Cela ne signifie pas que le Canada ne dépense pas pour l’agriculture. Le Partenariat canadien pour une agriculture durable (PCAAD) actuel, d’une durée de cinq ans, prévoit 3,5 milliards $ de programmes à coûts partagés et 1 milliard $ supplémentaires financés uniquement par le fédéral. Cela semble considérable — jusqu’à ce qu’on réalise que c’est moins que ce que les États‑Unis consacreront désormais aux seules améliorations de l’assurance‑récolte. Le PCAAD vise davantage des objectifs environnementaux, l’innovation et la compétitivité que de réels paiements de gestion des risques. Cela peut servir un programme politique plus large, mais ne renfloue pas directement le filet de sécurité des producteurs.
Le contraste entre les deux approches en dit long. Les agriculteurs américains obtiennent des programmes qui agissent comme une assurance‑revenu, guidés par la politique, le lobbying sectoriel et le calcul électoral. Les producteurs canadiens, eux, sont encouragés à innover, à s’adapter et à extraire de la valeur de marges de GRE de plus en plus étroites. C’est la différence entre être suralimenté et se faire dire de patienter.
Où cela nous laisse‑t‑il? Essentiellement à observer. Le One Big Beautiful Bill rappelle que les gouvernements peuvent prendre des décisions audacieuses pour les agriculteurs lorsqu’ils le souhaitent — surtout si le calcul politique s’y prête. Au Canada, notre version de l’audace se résume à un communiqué bien tourné et à la promesse de consulter les intervenants l’an prochain. C’est acceptable, à condition d’y être habitué. Mais ne croyez pas que les agriculteurs canadiens ne voient pas les Américains encaisser de plus gros chèques et amortir leurs silos pendant ce temps.
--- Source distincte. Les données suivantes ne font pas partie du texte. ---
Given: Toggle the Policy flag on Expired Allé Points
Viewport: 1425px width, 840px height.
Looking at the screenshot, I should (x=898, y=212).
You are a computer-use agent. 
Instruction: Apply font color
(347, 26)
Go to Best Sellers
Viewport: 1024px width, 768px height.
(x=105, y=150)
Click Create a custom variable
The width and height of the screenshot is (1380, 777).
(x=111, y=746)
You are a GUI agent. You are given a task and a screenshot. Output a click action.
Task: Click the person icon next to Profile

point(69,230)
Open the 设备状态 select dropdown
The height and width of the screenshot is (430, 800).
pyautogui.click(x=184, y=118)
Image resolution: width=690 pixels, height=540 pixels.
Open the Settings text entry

Quand on ajoute 3,4 billions $ supplémentaires sur dix ans à la dette en temps de paix et qu’on appelle cela magnifique, on joue un jeu dangereux. Par habitant, les États‑Unis accroissent leur dette à un rythme environ quatre à cinq fois supérieur à celui du Canada. Ce n’est pas une relance; c’est structurel, fondé sur l’espoir que les taux d’intérêt baissent et que l’économie demeure florissante. Si l’un ou l’autre vacille, eh bien, les marchés ont une façon bien à eux de s’en apercevoir.
Comme toujours, le défi pour les producteurs du Québec et du Canada est de composer avec notre propre réalité — façonnée par une politique prudente et un financement moindre, ce qui ne m’a jamais satisfait. Une veille quotidienne des marchés demeure essentielle, surtout lorsque l’écart politique entre le Canada et les États‑Unis se creuse. Malgré nos fondamentaux céréaliers, de nombreuses occasions de mise en marché s’offriront encore. Mais notre filet de sécurité canadien? N’espérez pas qu’il soit beau; il en est l’antithèse.